Durant tout le film, les filles et garçons ne sortent jamais de leur cité des banlieues (le tournage a eu lieu à Saint-Denis dans la périphérie de Paris). Comme si les portes de la grande ville leur étaient fermées. Pris un joint à la main, le groupe se fait sévèrement malmener par des policiers particulièrement zélés et violents. A sa manière, Abdelatif Kechiche a voulu montrer le mal-vivre des jeunes de banlieue, ceux qui inquiètent « la bien pensance » de Paris, leurs rêves brisés et leurs tendres drames. Ils sont là à crier, vociférer, gesticuler un torrent de mots et d’insultes. Ce besoin de dire et de s’exprimer est tellement fort ! Le théâtre n’est qu’un prétexte pour mettre en avant l’idée de lancer : « Oui, on existe.
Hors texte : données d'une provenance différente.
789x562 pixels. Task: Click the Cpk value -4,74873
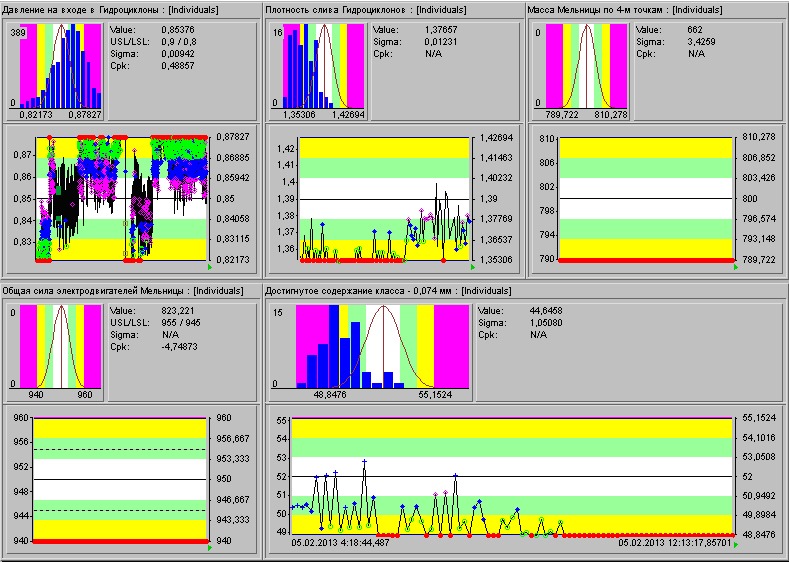[x=179, y=347]
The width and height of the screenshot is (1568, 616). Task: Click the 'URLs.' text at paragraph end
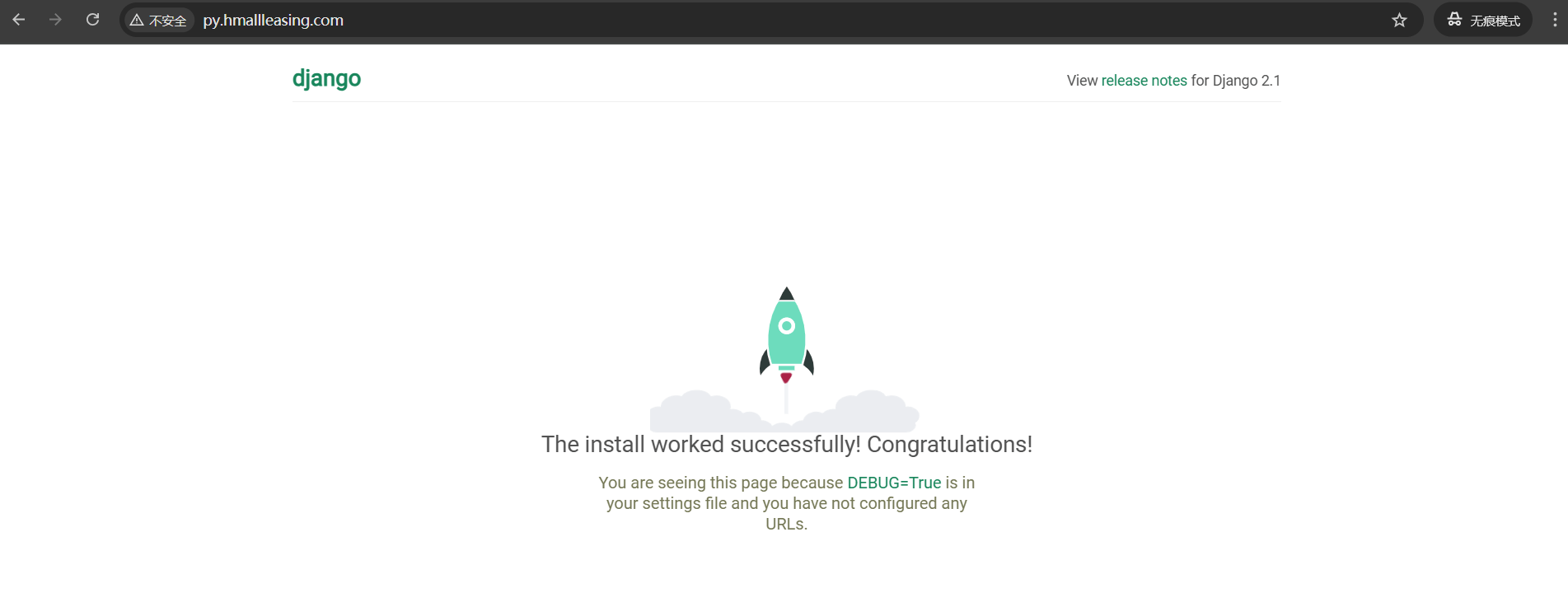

Oui, on est des humains comme vous ! ». A l’origine, Marivaux voulait, dans sa pièce Le Jeu de l’amour et du hasard, inverser quelque peu ce rapport, parfois ambigu, entre les maîtres et les valets, les forts et les faibles. Poétique, fine et intelligente, l’œuvre de Abdelatif Kechiche, qui n’échappe pas aux lourdeurs de ce genre d’expression artistique, a obtenu en 2005 le César du meilleur film et du meilleur réalisateur. Le cinéaste, qui a co-écrit le scénario avec Ghalia Lacroix, a fait confiance à de jeunes acteurs qui n’ont jamais joué de leur vie, comme Osman Elkharaz (Krimo), Sabrina Ouazani (Frida) ou Sara Forestier (Lydia). Il a su canaliser leur énergie pour tirer une œuvre dépourvue d’artifices. Abdelatif Kechiche est lui-même acteur. Il a notamment joué dans Bezness, de Nouri Bouzid et dans Un Vampire au paradis de Abdelkrim Bahloul. En 2007, Abdelatif Kechiche, 50 ans, est revenu à la charge avec La Graine et le Mulet, film qui célèbre le couscous, ce plat maghrébin, autour d’une drôle histoire de famille. Le cinéaste tourne actuellement La Vénus noire. On n’en connaît rien pour l’instant. A noter enfin que, vendredi soir, La Môme, de Olivier Dahan, a été projeté suscitant beaucoup d’émotions. Le long métrage raconte l’histoire dramatique de la chanteuse Edith Piaf.